Giving himself a little distance from his day job but leaving his options open, Mark Stoermer. The Killers’ bassist was given a leave-pass after they finished their last record as he wanted to explore making music with his own name on the shingle and the rather cryptic aim to ‘pursue other educational goals’. But such was his input, the world’s favourite Mormon musical combo since the Tabernacle Choir or The Osmond Brothers are happy to have him back in the fold when they get around to recording. Are Your Stars Out? (St August) has an almost Beatle-esque bubble to it - oddly joyous, yet somehow seeming to take itself just that little bit too seriously. 

But will Der Stoermer seems to be getting the best of both worlds, Will Sheff is just a tad shitty with the whole business. Under his Okkervil River guise, The Industry (ATO) comes with a softly pissed-off resignation that he – and many more others – are not appreciated as they should be. That this may be due to said ‘industry’ mostly folding like an origami swan over the past few years doesn’t seem to have quite registered. While the music flows by, the visuals are almost deliberately quixotic and quizzical, almost seeming to dare the listener/viewer to praise his vision or dismiss him as a bit of a douchebarrow.

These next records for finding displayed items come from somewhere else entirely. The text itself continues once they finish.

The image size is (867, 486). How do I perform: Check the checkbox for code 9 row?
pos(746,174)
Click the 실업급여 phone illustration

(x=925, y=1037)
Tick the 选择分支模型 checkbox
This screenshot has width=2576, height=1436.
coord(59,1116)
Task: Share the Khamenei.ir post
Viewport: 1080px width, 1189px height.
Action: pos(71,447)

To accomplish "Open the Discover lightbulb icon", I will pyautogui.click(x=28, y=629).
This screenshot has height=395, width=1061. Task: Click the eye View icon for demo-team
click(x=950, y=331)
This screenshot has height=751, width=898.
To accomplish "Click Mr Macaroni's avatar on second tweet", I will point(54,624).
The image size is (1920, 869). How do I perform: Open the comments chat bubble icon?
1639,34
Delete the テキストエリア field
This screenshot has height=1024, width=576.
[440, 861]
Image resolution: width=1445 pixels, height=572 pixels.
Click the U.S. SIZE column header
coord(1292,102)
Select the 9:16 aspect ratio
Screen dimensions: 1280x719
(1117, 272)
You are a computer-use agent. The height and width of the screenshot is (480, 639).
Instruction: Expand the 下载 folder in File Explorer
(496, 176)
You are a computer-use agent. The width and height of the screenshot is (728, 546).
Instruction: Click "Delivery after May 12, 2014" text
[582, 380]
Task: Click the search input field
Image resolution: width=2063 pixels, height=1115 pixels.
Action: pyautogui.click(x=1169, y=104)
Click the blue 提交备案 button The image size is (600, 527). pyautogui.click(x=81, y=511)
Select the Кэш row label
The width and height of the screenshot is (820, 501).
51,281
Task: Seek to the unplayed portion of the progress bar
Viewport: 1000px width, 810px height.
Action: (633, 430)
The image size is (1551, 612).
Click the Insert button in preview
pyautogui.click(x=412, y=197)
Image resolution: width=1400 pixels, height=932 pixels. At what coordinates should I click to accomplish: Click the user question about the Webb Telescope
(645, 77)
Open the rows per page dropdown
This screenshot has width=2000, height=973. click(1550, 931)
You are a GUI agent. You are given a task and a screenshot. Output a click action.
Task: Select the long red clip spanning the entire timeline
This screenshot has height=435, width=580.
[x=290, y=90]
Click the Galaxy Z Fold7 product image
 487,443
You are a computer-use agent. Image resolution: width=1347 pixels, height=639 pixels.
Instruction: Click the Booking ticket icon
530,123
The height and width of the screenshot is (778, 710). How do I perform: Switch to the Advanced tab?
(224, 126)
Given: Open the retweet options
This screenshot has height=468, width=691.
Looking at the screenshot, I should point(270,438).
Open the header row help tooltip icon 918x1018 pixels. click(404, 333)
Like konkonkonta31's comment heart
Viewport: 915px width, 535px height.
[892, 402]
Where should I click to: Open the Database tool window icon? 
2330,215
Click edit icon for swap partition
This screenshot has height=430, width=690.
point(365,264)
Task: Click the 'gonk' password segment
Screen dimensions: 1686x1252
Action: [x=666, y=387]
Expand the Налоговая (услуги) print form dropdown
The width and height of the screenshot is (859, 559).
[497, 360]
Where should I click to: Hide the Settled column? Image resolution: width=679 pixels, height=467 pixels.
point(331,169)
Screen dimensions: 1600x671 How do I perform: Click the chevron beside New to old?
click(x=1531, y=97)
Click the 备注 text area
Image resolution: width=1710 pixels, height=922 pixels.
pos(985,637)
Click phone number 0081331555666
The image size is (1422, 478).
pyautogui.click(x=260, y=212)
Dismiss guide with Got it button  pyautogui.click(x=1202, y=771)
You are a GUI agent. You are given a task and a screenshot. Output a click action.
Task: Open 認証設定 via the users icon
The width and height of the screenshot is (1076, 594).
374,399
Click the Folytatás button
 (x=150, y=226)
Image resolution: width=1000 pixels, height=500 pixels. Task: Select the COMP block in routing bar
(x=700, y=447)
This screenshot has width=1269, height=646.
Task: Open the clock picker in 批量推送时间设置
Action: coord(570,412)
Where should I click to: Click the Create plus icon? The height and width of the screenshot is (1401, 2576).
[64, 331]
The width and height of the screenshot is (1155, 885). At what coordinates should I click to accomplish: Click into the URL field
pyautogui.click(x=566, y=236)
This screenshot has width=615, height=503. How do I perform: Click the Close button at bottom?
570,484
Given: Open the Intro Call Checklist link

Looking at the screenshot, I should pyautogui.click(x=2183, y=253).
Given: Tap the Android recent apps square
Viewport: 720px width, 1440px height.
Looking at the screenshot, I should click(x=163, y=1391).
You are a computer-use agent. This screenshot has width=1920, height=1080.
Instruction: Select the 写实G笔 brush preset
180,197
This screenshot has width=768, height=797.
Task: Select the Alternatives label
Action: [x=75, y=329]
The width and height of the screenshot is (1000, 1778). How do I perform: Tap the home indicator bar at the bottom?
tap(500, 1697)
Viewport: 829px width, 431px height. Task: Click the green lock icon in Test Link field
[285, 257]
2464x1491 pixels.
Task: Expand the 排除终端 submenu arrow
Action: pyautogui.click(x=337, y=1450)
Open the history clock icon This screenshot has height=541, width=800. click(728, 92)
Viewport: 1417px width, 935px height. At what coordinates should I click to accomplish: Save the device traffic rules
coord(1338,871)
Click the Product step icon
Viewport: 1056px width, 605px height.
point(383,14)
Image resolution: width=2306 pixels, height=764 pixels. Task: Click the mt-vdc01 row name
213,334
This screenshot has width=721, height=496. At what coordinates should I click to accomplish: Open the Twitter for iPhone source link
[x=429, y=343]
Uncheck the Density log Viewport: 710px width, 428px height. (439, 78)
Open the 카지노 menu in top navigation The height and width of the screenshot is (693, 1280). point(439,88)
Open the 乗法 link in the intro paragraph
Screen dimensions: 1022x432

But some have adjusted to the global approach needed to ye olde pop music these days. Local boys still making pretty good, The Aston Shuffle do indeed try and Make A Wrong Thing Right (Spinnin’/Potion), adding Drake/Jamie Foxx collaborator Micah Powell as the necessarily identifiable voice to what starts as a purely smooth dancefloor production, but manages to add some mess to the noise as the chorus approaches. The world may well approve.